The finding that the subjects in the Fast Left arm were improving in week 2 leaves open the question of whether they would have continued to improve with additional treatment sessions. Overall, the subjects in this study were very treatment resistant, and half had failed ECT, which makes the finding of improvement on the BDI and CGI encouraging. In retrospect, the use of rTMS as an augmenting agent to the antidepressant the subject was taking at the time of initial evaluation may have been more appropriate. Most subjects were having at least a partial response to these medications, although they still met severity criteria for entry into the study.

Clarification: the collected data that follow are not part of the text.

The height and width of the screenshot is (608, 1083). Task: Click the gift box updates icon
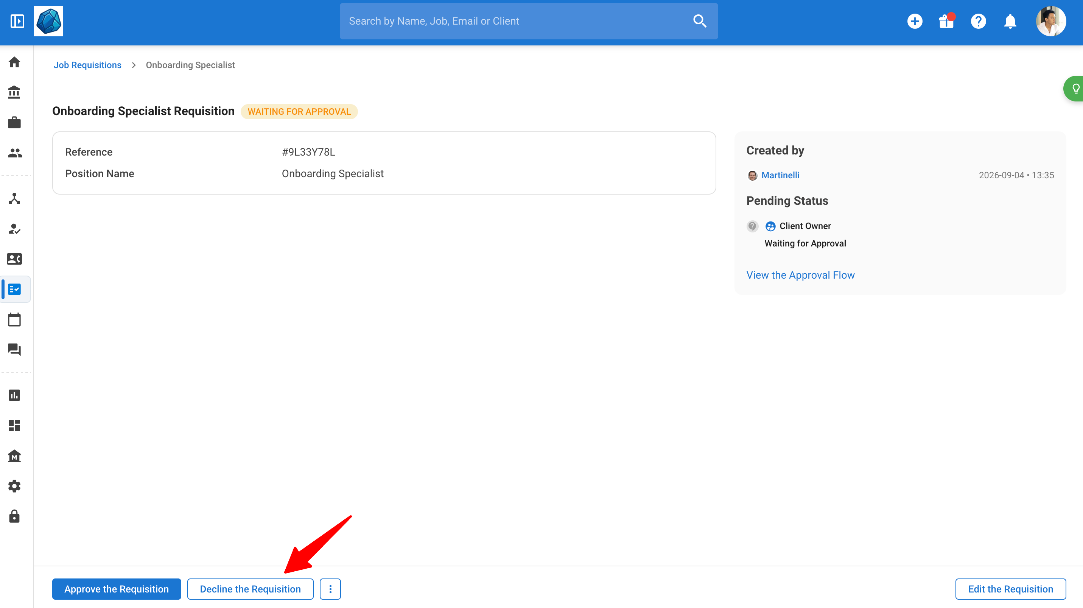click(946, 21)

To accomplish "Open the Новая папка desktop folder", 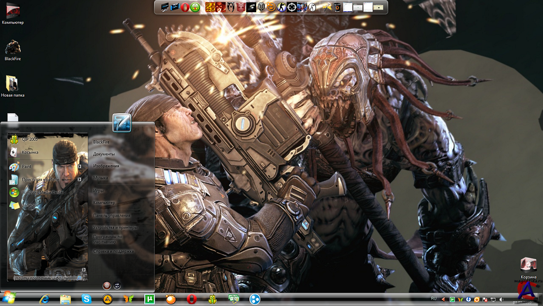I will point(13,84).
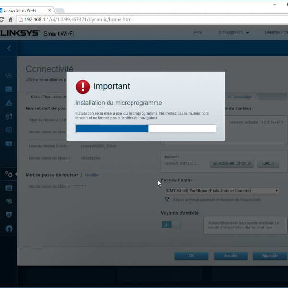Click the network map icon in the sidebar
Viewport: 288px width, 288px height.
tap(9, 76)
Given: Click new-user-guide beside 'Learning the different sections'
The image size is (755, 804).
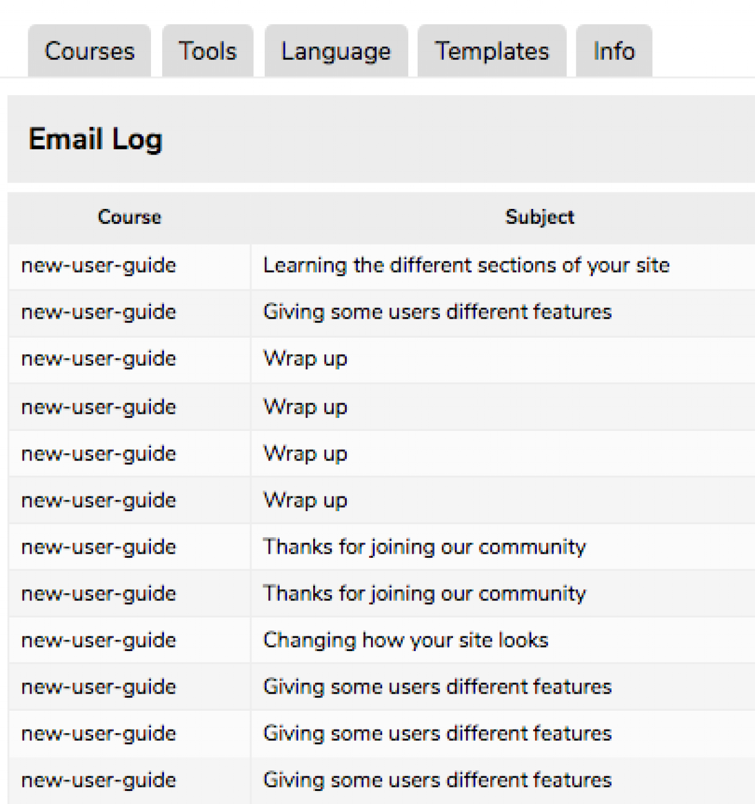Looking at the screenshot, I should 99,266.
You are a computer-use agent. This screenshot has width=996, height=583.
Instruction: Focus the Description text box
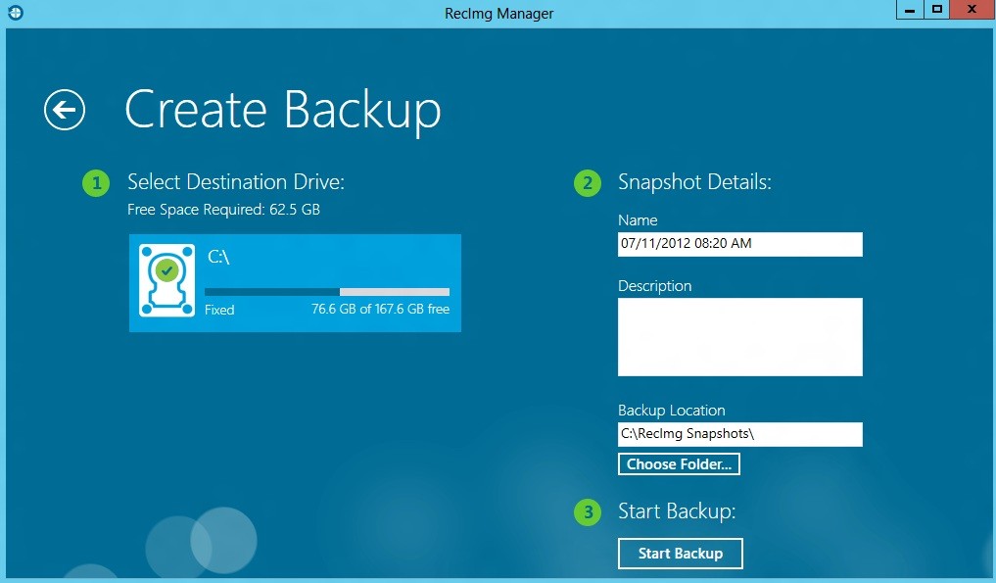(739, 337)
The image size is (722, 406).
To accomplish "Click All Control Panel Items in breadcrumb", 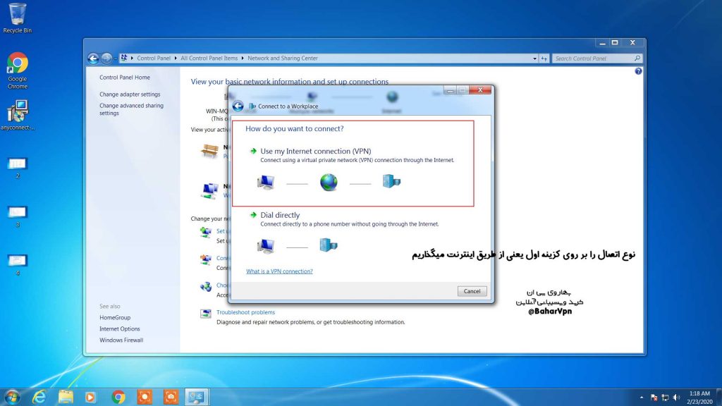I will (209, 59).
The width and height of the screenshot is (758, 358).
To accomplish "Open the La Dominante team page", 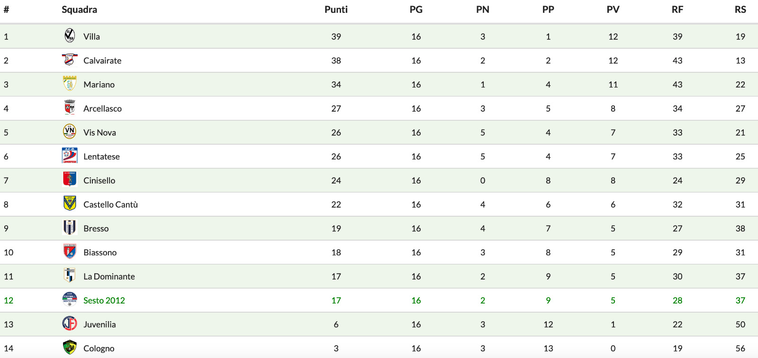I will pyautogui.click(x=109, y=276).
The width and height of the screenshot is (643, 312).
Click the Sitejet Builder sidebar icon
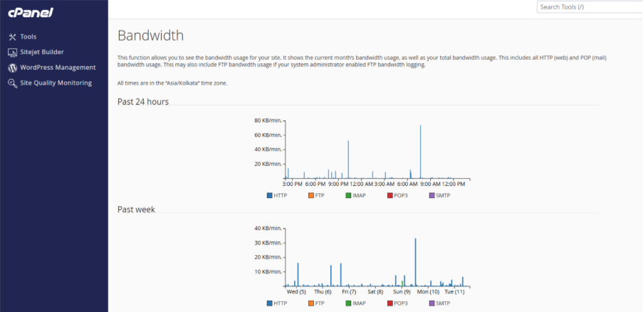coord(12,53)
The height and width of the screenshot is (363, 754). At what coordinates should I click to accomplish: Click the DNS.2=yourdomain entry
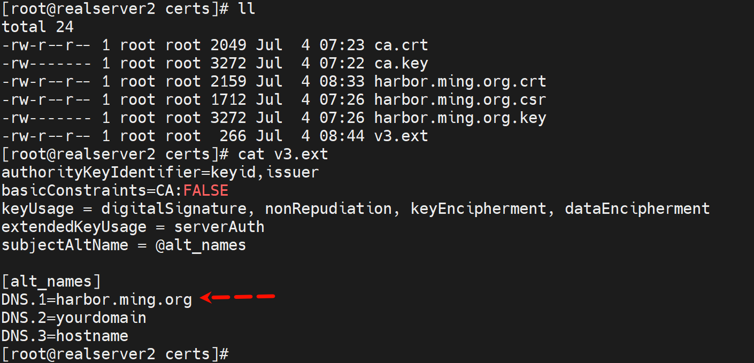(x=74, y=318)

Our arm is a part of 2 multicenter trials (1 industry sponsored and the other sponsored by the National Institute of Mental Health). Both trials screen subjects for only moderate treatment resistance (1–3 medication failures), increase the number of stimulations per session, and use a more flexible treatment design which allows the treating clinician to treat subjects up to 6 weeks. Data from the present study support the use of this modified rTMS treatment protocol in major depression.
Acknowledgments
The study was funded by an Independent Investigator Award from the National Alliance for Research in Schizophrenia and Depression.
Footnotes
Disclosures
William M McDonald is a consultant to Neuronetics, a company which now owns the patent to the TMS machine used in this study. He and Paul Holtzheimer were investigators in an ongoing multi-center trial funded by Neuronetics and ended their involvement in that trial in January 2005. Charles M Epstein is a consultant for Neuronetics and may receive royalties.